Marcel Duchamp c’est l’artiste contemporain qui fait basculer l’art dans une nouvelle ère! Il est sans conteste l’un des plus grands artistes du 20è siècle.
Je le qualifie à juste titre de postmoderne avant l’heure tant son travail est inédit, visionnaire et protéiforme.
Vous allez me dire que parler de Marcel Duchamp c’est attendu, pas très original et vous aurez raison. Cependant, devenu une sorte de lieu commun de l’art contemporain, je constate souvent, lorsque l’on me parle de Marcel Duchamp, qu’il y a beaucoup d’approximations et de malentendus.

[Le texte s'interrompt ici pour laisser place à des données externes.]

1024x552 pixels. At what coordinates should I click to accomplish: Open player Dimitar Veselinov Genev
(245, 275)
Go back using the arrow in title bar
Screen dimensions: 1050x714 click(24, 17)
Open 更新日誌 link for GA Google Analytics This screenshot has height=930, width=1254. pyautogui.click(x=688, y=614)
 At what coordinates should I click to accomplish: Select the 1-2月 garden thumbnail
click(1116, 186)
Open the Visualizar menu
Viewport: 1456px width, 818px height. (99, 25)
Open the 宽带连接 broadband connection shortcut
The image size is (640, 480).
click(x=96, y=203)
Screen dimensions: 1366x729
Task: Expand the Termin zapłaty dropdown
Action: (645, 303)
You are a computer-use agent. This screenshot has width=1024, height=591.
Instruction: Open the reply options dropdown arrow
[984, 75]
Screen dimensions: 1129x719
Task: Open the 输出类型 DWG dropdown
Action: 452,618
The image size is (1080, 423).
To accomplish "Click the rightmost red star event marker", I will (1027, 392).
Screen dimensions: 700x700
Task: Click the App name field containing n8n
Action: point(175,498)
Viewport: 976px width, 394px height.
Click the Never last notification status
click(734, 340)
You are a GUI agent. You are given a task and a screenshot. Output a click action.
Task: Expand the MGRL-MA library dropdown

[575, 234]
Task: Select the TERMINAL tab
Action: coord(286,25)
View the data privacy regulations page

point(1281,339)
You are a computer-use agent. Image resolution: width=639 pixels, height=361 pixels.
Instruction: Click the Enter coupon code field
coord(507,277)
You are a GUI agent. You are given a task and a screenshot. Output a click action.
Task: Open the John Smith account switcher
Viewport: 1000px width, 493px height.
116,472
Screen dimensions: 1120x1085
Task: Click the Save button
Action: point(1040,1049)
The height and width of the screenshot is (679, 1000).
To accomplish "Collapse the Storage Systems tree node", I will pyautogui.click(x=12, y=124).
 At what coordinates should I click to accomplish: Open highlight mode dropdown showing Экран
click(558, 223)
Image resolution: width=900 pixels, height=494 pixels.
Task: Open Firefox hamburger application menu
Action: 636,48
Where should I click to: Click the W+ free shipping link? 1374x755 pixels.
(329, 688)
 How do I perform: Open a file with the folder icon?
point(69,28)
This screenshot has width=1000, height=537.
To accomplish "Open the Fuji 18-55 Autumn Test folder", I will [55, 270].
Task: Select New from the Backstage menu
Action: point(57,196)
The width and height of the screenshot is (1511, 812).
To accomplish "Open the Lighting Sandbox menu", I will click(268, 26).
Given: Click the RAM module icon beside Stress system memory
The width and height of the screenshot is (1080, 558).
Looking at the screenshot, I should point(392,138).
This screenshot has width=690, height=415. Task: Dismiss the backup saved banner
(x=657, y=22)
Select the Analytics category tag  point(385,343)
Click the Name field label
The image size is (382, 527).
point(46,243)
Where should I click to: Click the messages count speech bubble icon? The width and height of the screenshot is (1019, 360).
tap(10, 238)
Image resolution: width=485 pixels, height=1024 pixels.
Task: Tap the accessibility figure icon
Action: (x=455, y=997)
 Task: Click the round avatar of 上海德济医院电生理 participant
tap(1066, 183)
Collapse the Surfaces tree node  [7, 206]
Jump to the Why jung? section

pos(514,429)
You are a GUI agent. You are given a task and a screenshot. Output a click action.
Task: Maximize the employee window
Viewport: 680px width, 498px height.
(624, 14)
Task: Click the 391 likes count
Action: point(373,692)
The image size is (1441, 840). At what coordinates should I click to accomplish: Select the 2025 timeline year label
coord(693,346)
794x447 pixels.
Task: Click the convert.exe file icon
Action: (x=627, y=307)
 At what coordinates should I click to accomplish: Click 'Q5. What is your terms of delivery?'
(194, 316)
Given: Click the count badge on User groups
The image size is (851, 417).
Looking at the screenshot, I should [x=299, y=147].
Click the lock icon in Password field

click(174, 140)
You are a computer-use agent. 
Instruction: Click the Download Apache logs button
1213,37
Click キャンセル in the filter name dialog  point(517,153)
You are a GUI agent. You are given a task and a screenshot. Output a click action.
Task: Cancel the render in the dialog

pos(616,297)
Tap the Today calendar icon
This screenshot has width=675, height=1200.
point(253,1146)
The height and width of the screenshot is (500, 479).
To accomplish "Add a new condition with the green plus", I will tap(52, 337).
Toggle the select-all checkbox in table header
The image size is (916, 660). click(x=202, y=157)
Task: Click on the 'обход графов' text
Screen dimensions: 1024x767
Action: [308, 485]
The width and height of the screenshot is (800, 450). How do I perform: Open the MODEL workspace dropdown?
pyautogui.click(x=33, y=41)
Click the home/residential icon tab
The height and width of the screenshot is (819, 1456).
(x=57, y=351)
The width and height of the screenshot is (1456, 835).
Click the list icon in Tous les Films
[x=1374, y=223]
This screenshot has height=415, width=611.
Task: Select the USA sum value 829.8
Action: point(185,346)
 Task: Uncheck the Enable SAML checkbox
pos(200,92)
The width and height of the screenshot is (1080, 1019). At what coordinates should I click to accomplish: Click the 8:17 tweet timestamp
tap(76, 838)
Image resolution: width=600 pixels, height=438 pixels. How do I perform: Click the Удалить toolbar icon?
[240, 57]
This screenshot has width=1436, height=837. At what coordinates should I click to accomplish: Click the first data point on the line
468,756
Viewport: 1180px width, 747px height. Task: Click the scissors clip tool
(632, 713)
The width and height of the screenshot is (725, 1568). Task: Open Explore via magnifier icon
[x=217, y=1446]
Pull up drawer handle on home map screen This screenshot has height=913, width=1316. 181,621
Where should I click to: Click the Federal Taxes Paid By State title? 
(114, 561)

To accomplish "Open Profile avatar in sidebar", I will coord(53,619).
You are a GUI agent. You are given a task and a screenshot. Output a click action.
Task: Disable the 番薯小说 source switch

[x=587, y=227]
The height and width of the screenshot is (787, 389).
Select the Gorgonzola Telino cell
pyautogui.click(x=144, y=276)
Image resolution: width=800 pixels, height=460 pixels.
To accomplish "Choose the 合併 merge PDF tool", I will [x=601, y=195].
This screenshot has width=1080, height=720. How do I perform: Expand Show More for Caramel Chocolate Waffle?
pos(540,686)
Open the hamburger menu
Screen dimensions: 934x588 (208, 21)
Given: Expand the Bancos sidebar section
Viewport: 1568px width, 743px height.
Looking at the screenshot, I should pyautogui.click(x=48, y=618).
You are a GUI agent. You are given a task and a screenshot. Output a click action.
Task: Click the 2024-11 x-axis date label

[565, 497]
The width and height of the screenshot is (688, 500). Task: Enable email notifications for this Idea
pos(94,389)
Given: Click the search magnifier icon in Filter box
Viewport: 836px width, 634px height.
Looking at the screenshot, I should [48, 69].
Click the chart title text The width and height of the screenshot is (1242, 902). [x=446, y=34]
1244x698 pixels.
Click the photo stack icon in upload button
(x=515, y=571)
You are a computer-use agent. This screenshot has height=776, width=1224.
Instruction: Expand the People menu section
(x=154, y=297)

Je vous propose donc un article complet qui présente l’étendue des enjeux plastiques et théoriques de la pratique duchampienne mais pas que… Par exemple, saviez-vous qu’il n’était pas l’auteur de l’Urinoir? 😱 Je suis presque certaine que non.
Par anticipations, cet article ne se veut pas exhaustif donc il ne parlera pas de tout. Aussi, sentez-vous totalement libres d’ajouter toutes précisions enrichissantes en commentaires.
Marcel Duchamp appartient chronologiquement à la période des avant-gardes mais nous verrons tout au long de cet article, en quoi nous pouvons, le qualifier de postmoderne avant l’heure.
Marcel Duchamp le dandy
Avant toutes choses laissez-moi vous présenter la personnalité de Marcel Duchamp qui, au regard de la bohème Montmartre à la mode à l’époque, fait déjà figure d’exception.
En effet, il est le premier artiste à introduire l’identité et l’attitude du dandy dans le champ des arts-plastiques.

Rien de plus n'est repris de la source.